All of those administratively arrested will be interviewed, fingerprinted, and photographed by ICE agents and processed for removal from the United States. Everyone encountered will be medically screened and interviewed by a Public Health Service officer to determine if they have any medical, caregiver, or other humanitarian concerns. As a result of these screenings, ICE will identify individuals eligible for humanitarian release. So far, approximately 58 of the individuals arrested today have been identified as being eligible for an alternative to detention based on humanitarian reasons. These individuals will still be required to appear before a federal immigration judge who will ultimately determine whether or not they will be deported. Any juveniles found to be in the country illegally who cannot be released to the custody of a trusted adult will be transferred into the custody of the Office of Refugee Resettlement.

ICE has contacted local consular officials, community groups, and the local school district to ensure they have accurate information regarding the operation. ICE has also established a toll-free number for family members to find out more information about the detention status of those arrested. Family members may call: 1-866-341-3858.
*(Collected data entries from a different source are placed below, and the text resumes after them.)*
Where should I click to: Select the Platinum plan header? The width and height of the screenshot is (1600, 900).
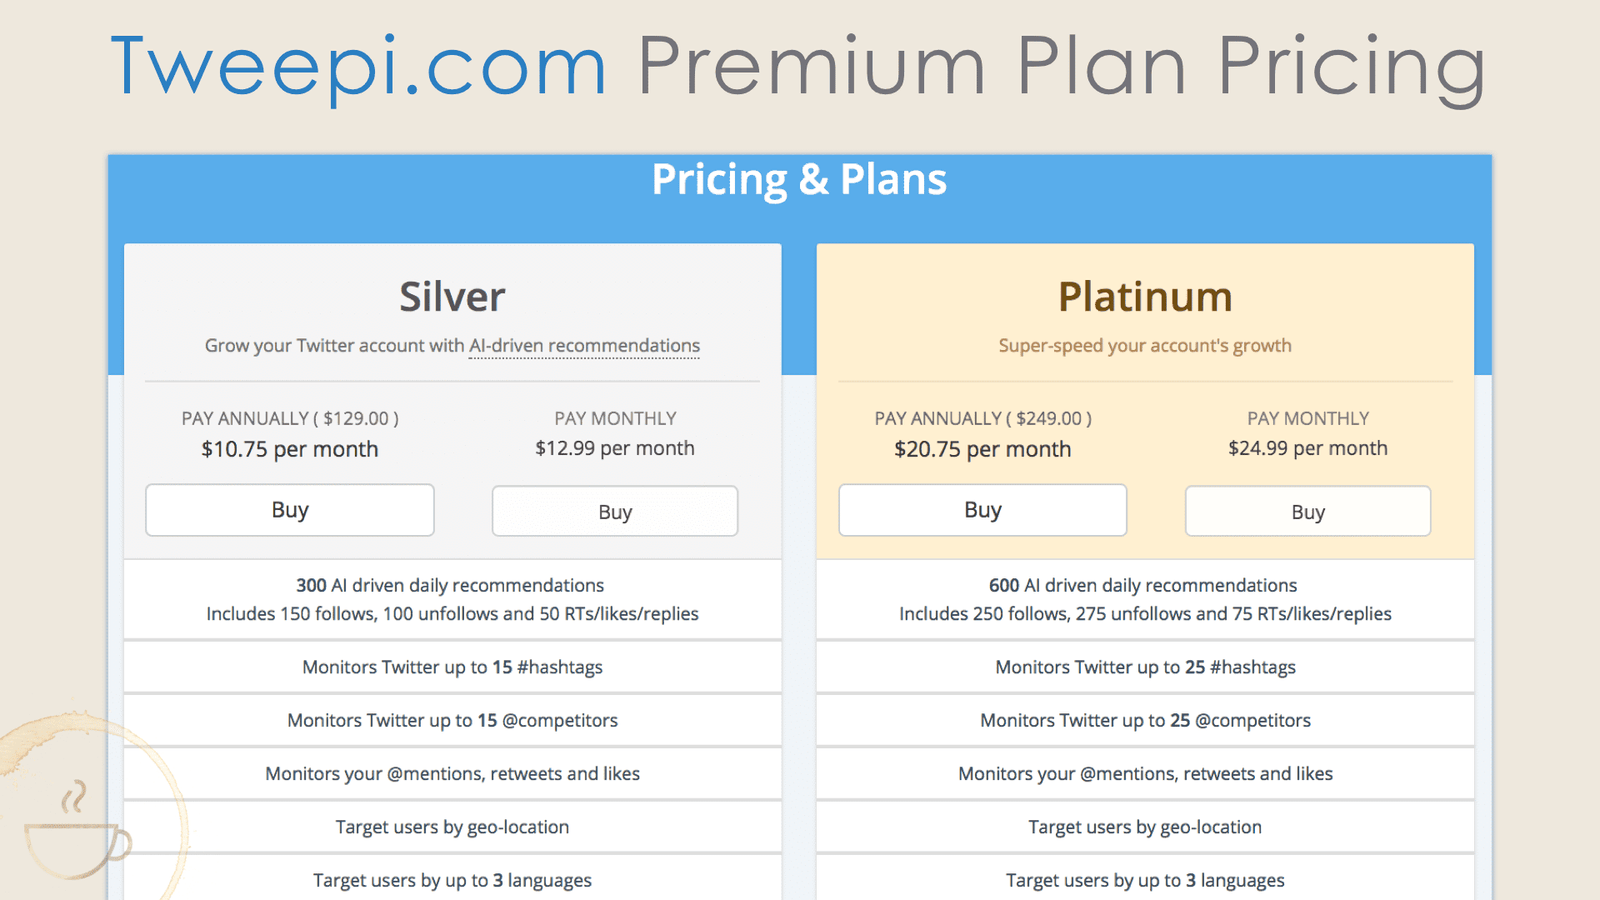1144,296
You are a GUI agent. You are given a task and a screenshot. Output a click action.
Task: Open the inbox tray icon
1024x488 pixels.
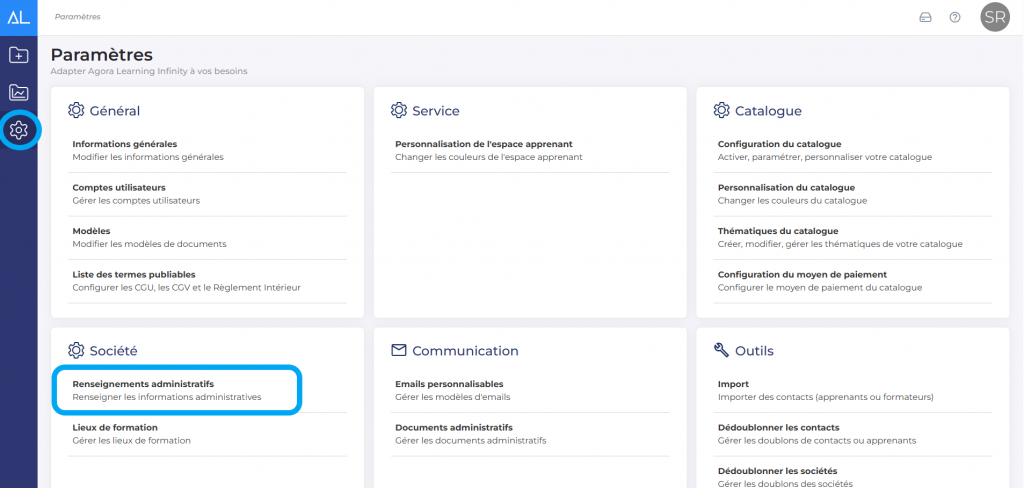(x=925, y=17)
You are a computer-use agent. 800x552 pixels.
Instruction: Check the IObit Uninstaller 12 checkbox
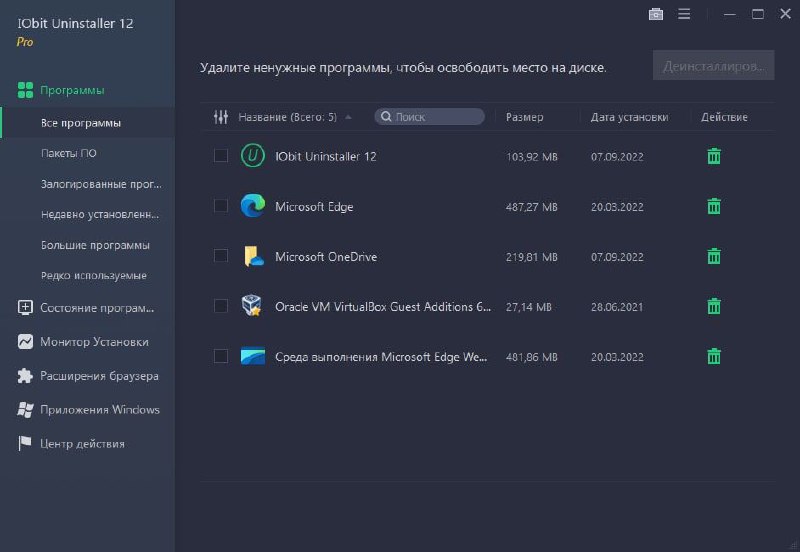point(221,156)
ICE agents will refer cases to the U.S. Attorney's Office for criminal prosecution upon identifying individuals who are in possession of stolen or unauthorized identification information, have previously been deported following a criminal felony conviction, or appear to be involved in other criminal activity. Any individuals identified as proper candidates for criminal prosecution will be remanded to the custody of the U.S. Marshal's Service.

The operation today follows the criminal cases filed earlier this year against 12 plant supervisory employees. In June, arrest warrants were issued for 11 supervisors at the plant, alleging that the men, all of Mexico, were illegally in the country, and were engaged in aggravated identity theft and the making of false statements to ICE authorities. Of the 11 charged, seven have pleaded guilty and are awaiting sentencing:

Juan Rodriguez, age 27; Juan Suarez, age 28; Evaristo Vasquez, age 39; Simon Gomez, age 28; Juan Olivares, age 32; Guadalupe Templos, age 34, and Federico Perez, age 37.

Two others are awaiting trial:

Victor Cruz-Soto and Nain Zarate-Camarero, both 28 years old.
The final two supervisors, Reyes Ramos and Fortino Cruz, were also charged with the same offenses but have not been arrested and are considered fugitives. Anyone with information on their whereabouts should contact the ICE toll-free tip line by dialing 1-877-2-DHS-ICE.

In July, the 12th individual charged was Elaine Crump, age 48, of Greenville, a human resources manager at the plant. She was indicted on 20 counts for filing false I-9 employment identification forms and is awaiting trial.

As with any criminal case, a charge is merely an accusation and a defendant is presumed innocent until and unless proven guilty.